All three Mandys make an appearance on his new CD Kidults (Nonesuch PRCD 300579), a tie-in to Patinkin's current children's show tour and his latest attempt at niche marketing. (His only New York appearance is at the Neil Simon on September 10.) His previous specialty tour, the Yiddish song-cycle Mamaloshen, spotlighted Manic Mandy and Velveteen Mandy at their least restrained; ostensibly, that show was about exploring cultural roots, but really it might have been retitled Look Ma, I'm Shvitzing. This time out, Patinkin aims for the sort of kid-targeted but adult-friendly bifurcation that served Danny Kaye so well decades ago--and, in fact, he borrows liberally from Kaye's repertoire. The good news is that Good Mandy, aided by Paul Ford's elegant arrangements and the civilizing presence of guest artist Kristin Chenoweth, holds center stage for large stretches.
The not-so-good news is that the other Mandys are constantly in the wings, ready to grab the spotlight at the slightest provocation. They get the upper hand from the beginning, with an "If I Only Had a Brain/a Heart/the Nerve" that goes from torpid ("Brain") to precious ("Heart") to hammy ("Nerve," sung in an unnatural baritone that again seems to channel Jolson). Next up is a "Minute Waltz" (similar to the comic version heard on Barbra Streisand's Color Me Barbra album) in which Patinkin aims bravely to punch every syllable and hit every note but simply moves too fast. The following cut, an elaborate patchwork of "Singin' in the Bathtub" (a fun obscurity from Warner Bros.' 1929 Show of Shows), "Singin' in the Rain," and "The Barber of Seville," is easier to take. Patinkin's natural extroversion might have been curbed a bit more ("I'm singin' in the rain, yessir!"), but this is an interestingly constructed medley and it should make kids chuckle.
Then someone evidently hands Mandy a Valium and, as he relaxes, so do we. His "Ugly Duckling" is gentle and witty, with particularly ripe quacks. Two tracks with Chenoweth also go well: a nearly six-minute "Soon It's Gonna Rain" with unnecessary sound effects but loads of charm, and an odd pairing of "Time in a Bottle" and the old chestnut "School Days," helped by a pretty arrangement and a soulful performance by Chenoweth. A third duet, "How Could You Believe Me When I Said I Loved You When You Know I've Been a Liar All My Life?," suffers from hard-sell orchestration and an adenoidal Mandy's screaming like Gilbert Gottfried at a Knicks game.

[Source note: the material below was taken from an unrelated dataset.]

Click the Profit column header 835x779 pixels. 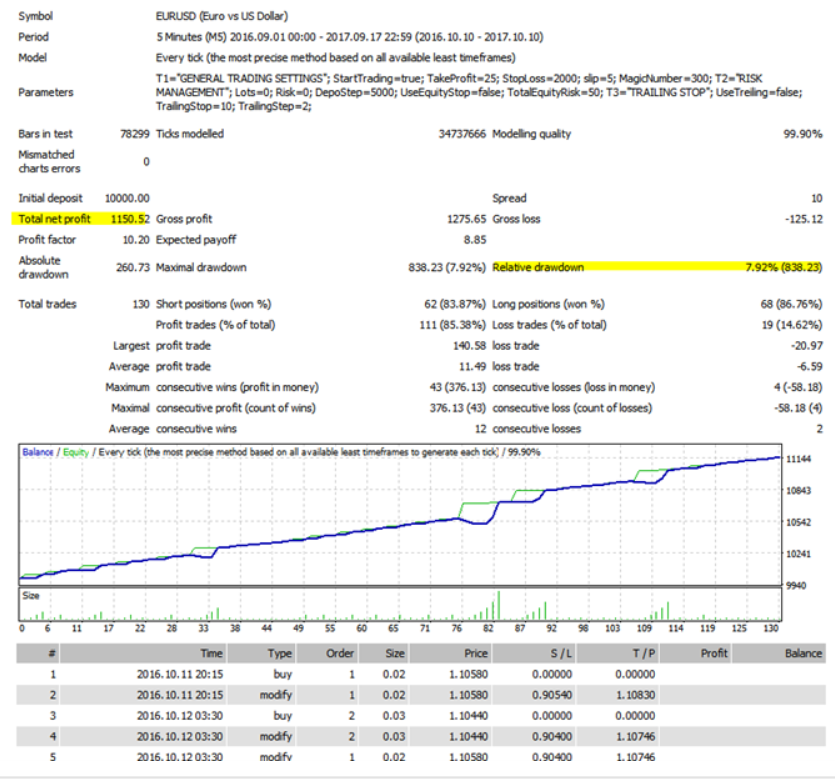tap(714, 653)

The rest of the CD is a mixed bag, marred by song couplings that don't always make sense. Patinkin is at his sensitive, low-key best in "Cat's in the Cradle," mated curiously with "Japanese Sandman." He's ingratiating on " 'A' You're Adorable," which flows into a rendition of "Getting To Know You" that's slower than the Long Island Expressway on Labor Day. But he's back on form in the Dietz-Schwartz novelty "Rhode Island Is Famous for You" from 1948's Inside USA.
Manic Mandy breaks loose again on "Holiday for Strings" and "A Tisket, A Tasket," while Velveteen Mandy returns--with a vibrato you could drive a Navigator through--for Maury Yeston's sweet lullaby "New Words." Here, he sounds a little like Bryan Batt's hilarious Mandy parody in Forbidden Broadway. "April in Fairbanks," from New Faces of 1956, is merely baffling, with a stodgy Palm Court accompaniment, deadpan delivery, and an odd Bronx accent; whatever Patinkin's comic intent, it doesn't come off. The nadir of the album is certainly an interminable "The Emperor's New Clothes," tucked between halves of Sondheim's "Everybody Says Don't"--possibly the thickest ham sandwich ever committed to CD.